▶ **ASSIGNMENT A**
Answer these questions from the barbershop passage:
(i) On what day of the week is the scene set?
(ii) What color is the sign that reads "OPEN"?
(iii) What tool does Pete use on the back of the man's neck?
▶ **ASSIGNMENT B**
Return everything in the barbershop passage from "It's a Tuesday" down to "atmosphere is inviting.", copied word for word.

▶ **STUDY TEXT**
******

It's a Tuesday afternoon in Carbonear and the sun is beaming down on the sidewalk, while the streets are bustling with traffic.
A yellow sign on the window of Sampson's Barbershop reads "OPEN" but there isn't much activity inside.
Opening the door and crossing the threshold presents a distinct scent of shaving cream, while the sound of men's voices mingle with the musky air.
The wooden paneled walls are bare, but left behind is the adhesive residue where pictures were once mounted. Looking around, the room feels cozy and the atmosphere is inviting.
Through an opening in a partition wall sits an older man with white hair in an antique white and black barber's chair. Upon closer inspection, a red and white striped cloth can be seen draping the man's shoulders.
Along the side of the chair, back on to the door, stands another man with salt and pepper hair.
Meet Pete Sampson.
Pete nimbly shaves the back of the man's neck with a straight razor, knowing it is one of the last times he will be doing so in this location.

******

▶ **RECORDS**
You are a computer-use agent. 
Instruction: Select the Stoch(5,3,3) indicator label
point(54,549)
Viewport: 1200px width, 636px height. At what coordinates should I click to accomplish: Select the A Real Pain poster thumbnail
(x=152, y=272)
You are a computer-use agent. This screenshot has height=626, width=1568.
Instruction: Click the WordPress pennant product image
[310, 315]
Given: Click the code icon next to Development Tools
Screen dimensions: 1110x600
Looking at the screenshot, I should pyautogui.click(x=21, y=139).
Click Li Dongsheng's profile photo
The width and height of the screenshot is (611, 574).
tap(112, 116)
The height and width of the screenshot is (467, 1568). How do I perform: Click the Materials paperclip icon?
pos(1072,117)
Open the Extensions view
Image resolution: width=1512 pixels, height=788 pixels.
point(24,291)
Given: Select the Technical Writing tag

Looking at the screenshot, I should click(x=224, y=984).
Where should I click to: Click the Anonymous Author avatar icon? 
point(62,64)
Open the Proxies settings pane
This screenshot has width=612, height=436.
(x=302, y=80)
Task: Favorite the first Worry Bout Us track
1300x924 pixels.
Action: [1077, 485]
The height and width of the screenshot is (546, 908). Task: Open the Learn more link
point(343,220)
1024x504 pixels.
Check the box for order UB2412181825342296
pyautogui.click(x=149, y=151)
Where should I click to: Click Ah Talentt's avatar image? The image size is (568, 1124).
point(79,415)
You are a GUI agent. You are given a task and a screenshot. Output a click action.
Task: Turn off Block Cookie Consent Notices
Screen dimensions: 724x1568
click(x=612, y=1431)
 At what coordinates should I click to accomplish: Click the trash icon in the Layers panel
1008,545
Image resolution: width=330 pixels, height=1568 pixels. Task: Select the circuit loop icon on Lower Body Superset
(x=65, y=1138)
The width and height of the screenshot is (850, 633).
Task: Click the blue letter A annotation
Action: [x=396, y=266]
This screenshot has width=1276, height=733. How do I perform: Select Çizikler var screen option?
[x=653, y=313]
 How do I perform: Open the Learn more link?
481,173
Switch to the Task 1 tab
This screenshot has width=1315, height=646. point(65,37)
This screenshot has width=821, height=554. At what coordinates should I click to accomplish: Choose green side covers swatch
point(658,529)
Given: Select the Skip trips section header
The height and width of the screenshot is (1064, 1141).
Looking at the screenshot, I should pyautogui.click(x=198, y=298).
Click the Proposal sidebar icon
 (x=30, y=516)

******

▶ **RESPONSE AREA A**
(i) Tuesday
(ii) Yellow
(iii) A straight razor

▶ **RESPONSE AREA B**
It's a Tuesday afternoon in Carbonear and the sun is beaming down on the sidewalk, while the streets are bustling with traffic.
A yellow sign on the window of Sampson's Barbershop reads "OPEN" but there isn't much activity inside.
Opening the door and crossing the threshold presents a distinct scent of shaving cream, while the sound of men's voices mingle with the musky air.
The wooden paneled walls are bare, but left behind is the adhesive residue where pictures were once mounted. Looking around, the room feels cozy and the atmosphere is inviting.